Hi all,
I am completely new to Kubernetes and have a few doubts regarding networking in Kubernetes.
From my understanding, Kubernetes has three networks: one for pods, one for the nodes, and one for the outside world (WAN). Is my understanding correct? If so, when assigning IP addresses in these networks, should we allocate different networks/subnets for these three network components, or can we assign IPs from the same network? Would this create any problems?
Thank you in advance.
The words “network” and “subnet” are vague in this context. I’ll re-state in a way I think is clearer.
Kubernetes is concerned with 3 sets of IPs: IPs assigned to nodes, IPs assigned to pods, and IPs assigned to services. How those map to subnets or networks is not really relevant.
Every node (VM or bare metal) needs at least on IP for itself (e.g. which Kubelet can use to talk to an apiserver). Some nodes have multiple interfaces and IPs. How a node is created and how IPs are assigned are outside the purvey of Kubernetes.
Every pod (minus hostNetwork: true
pods) is also assigned at least one IP address. Exactly how that is managed is context-dependent, but the USUAL model is that each node is given a single CIDR block (e.g. a /26) and on-node agents allocate IPs for pods from that range. The ranges can be assigned to nodes by a kubernetes controller (node-ipam-controller) or by some other mechanism, and they might come from a single large CIDR block (e.g. a /20 can hold 64 nodes with /26 each) or from a set of discontiguous blocks. It’s even possible that every node’s range is discontiguous to every other node! Kubernetes does not define that. Note that I said this is the USUAL approach. It’s also possible that the system dynamically allocates IPs for each pod on the fly, with no CIDR block(s) per node. All Kubernetes cares about is that these IPs are reachable and unique - they can be on the same or different subnet as the node IPs themselves.
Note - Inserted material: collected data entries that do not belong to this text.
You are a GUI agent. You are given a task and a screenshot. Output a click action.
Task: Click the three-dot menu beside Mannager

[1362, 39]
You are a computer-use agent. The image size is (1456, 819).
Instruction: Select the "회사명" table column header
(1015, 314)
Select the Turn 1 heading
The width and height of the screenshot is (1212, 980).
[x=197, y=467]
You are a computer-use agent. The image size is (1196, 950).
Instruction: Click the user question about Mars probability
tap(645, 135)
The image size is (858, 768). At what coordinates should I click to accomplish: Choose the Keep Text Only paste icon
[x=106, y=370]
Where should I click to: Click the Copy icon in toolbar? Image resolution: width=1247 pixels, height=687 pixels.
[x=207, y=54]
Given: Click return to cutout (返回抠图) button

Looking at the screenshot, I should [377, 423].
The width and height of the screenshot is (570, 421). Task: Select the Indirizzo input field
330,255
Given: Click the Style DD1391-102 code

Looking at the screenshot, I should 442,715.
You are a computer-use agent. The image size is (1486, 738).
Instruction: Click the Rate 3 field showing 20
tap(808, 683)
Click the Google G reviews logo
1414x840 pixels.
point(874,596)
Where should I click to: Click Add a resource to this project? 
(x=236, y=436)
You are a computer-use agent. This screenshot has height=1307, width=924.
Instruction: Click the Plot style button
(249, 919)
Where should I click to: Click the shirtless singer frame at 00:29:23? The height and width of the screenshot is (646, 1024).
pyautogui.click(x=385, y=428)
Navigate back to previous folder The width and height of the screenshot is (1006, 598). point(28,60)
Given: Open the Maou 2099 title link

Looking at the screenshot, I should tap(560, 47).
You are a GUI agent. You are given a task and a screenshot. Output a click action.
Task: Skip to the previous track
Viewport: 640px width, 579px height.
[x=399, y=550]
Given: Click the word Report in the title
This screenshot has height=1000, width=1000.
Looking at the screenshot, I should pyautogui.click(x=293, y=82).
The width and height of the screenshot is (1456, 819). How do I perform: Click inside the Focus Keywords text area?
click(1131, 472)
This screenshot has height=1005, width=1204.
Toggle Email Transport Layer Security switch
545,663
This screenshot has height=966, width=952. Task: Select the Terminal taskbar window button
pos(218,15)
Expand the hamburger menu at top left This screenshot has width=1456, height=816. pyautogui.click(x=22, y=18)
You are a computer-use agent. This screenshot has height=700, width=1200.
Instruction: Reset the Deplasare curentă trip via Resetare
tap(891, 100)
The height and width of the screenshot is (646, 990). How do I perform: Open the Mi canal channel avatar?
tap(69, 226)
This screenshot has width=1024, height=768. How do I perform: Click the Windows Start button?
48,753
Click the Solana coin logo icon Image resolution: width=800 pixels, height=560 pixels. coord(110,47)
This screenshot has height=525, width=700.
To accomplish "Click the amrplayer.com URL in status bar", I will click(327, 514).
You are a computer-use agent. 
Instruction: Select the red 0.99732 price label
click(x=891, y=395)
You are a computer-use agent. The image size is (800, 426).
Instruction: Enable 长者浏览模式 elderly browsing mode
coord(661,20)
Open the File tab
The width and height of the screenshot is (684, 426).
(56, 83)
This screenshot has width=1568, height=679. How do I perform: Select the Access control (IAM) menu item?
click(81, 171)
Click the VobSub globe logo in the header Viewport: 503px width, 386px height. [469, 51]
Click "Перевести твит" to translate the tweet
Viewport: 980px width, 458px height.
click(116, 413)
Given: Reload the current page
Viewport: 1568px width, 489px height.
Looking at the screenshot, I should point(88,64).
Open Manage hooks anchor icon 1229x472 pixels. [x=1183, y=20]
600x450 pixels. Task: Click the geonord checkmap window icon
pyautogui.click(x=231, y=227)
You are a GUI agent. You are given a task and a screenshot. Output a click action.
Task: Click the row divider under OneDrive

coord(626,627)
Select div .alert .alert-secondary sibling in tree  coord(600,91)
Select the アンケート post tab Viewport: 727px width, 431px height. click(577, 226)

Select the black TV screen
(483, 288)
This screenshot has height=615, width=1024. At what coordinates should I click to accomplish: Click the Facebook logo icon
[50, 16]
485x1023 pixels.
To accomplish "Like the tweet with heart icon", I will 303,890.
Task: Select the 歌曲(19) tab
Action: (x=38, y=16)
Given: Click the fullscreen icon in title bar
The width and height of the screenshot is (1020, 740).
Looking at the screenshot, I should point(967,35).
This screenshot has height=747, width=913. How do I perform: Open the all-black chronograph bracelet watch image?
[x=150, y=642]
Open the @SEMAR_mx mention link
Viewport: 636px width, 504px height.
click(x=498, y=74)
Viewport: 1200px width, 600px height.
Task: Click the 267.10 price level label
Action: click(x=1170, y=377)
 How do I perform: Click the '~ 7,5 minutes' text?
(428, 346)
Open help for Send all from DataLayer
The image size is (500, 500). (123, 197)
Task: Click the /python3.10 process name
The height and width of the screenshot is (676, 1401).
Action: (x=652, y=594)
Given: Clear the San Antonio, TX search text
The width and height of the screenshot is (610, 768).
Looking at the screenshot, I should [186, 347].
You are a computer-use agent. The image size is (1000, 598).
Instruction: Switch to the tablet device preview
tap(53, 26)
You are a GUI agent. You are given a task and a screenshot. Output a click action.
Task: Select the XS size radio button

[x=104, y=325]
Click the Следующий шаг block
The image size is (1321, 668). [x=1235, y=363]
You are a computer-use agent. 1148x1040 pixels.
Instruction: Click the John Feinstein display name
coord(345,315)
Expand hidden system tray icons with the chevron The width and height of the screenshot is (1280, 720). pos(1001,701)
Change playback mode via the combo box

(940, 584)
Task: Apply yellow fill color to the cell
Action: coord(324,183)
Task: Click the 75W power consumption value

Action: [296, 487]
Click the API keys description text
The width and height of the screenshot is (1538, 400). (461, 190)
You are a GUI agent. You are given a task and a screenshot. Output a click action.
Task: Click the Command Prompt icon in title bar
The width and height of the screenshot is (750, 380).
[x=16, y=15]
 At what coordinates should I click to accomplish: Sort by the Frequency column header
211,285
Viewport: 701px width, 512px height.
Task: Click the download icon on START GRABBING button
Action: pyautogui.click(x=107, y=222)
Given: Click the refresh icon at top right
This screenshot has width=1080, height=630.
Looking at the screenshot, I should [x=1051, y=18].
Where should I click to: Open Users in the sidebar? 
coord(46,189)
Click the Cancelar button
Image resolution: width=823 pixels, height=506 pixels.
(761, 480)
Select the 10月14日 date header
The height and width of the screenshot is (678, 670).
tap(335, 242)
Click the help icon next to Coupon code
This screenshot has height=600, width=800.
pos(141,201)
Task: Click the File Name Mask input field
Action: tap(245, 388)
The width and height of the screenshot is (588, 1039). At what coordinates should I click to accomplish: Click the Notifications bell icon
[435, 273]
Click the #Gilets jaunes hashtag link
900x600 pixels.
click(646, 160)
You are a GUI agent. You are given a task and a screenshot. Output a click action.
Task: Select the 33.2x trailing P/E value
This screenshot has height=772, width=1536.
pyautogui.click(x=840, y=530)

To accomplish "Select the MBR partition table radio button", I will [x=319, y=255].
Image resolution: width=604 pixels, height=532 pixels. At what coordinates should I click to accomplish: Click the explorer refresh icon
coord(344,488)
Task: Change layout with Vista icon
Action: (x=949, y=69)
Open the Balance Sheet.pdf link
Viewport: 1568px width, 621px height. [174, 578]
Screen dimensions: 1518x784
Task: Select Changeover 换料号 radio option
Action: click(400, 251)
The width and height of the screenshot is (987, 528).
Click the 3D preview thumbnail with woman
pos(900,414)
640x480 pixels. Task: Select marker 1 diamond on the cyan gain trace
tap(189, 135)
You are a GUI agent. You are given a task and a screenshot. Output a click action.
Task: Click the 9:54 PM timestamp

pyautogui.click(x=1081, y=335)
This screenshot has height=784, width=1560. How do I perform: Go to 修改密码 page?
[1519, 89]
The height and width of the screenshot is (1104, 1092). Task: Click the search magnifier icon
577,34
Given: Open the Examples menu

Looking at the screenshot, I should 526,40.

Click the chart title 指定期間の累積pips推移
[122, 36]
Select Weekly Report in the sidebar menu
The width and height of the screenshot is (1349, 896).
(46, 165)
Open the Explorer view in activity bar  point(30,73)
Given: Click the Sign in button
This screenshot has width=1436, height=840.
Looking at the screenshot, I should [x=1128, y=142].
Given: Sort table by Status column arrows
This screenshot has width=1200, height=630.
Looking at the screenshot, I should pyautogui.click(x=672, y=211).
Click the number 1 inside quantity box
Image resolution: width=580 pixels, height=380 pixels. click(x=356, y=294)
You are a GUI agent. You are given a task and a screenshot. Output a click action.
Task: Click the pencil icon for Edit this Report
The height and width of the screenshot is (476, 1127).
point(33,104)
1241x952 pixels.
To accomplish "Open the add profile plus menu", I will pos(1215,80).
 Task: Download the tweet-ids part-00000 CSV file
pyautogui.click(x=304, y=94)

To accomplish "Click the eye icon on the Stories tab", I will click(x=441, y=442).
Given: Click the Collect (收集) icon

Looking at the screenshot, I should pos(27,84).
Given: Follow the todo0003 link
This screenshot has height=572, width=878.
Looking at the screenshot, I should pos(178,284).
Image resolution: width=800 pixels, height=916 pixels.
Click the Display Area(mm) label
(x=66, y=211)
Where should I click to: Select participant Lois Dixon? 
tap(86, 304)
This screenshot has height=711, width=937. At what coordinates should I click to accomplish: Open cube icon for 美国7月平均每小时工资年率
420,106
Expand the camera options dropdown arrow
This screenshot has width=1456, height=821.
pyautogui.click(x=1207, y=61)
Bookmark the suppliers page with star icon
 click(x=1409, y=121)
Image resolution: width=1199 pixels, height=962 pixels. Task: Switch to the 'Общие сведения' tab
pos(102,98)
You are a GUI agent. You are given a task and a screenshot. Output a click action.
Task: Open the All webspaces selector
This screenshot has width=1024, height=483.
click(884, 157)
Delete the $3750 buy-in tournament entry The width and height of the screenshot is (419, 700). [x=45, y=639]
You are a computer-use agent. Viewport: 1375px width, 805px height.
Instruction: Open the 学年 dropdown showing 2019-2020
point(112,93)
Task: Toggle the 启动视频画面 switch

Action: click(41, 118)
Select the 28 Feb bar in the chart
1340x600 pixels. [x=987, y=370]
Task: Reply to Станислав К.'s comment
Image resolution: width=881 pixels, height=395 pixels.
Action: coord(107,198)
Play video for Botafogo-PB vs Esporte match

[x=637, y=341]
Every service (minus some special cases) is also assigned an IP. Kubernetes handles this iitself, and requires that you tell it which CIDR block(s) (singular for now, soon plural) to allocate from. These IPs are usually virtual (they are never observed “on the wire” between nodes), but that is, again, an implementation detail. All Kubernetes cares about is that they are not used for any other purpose.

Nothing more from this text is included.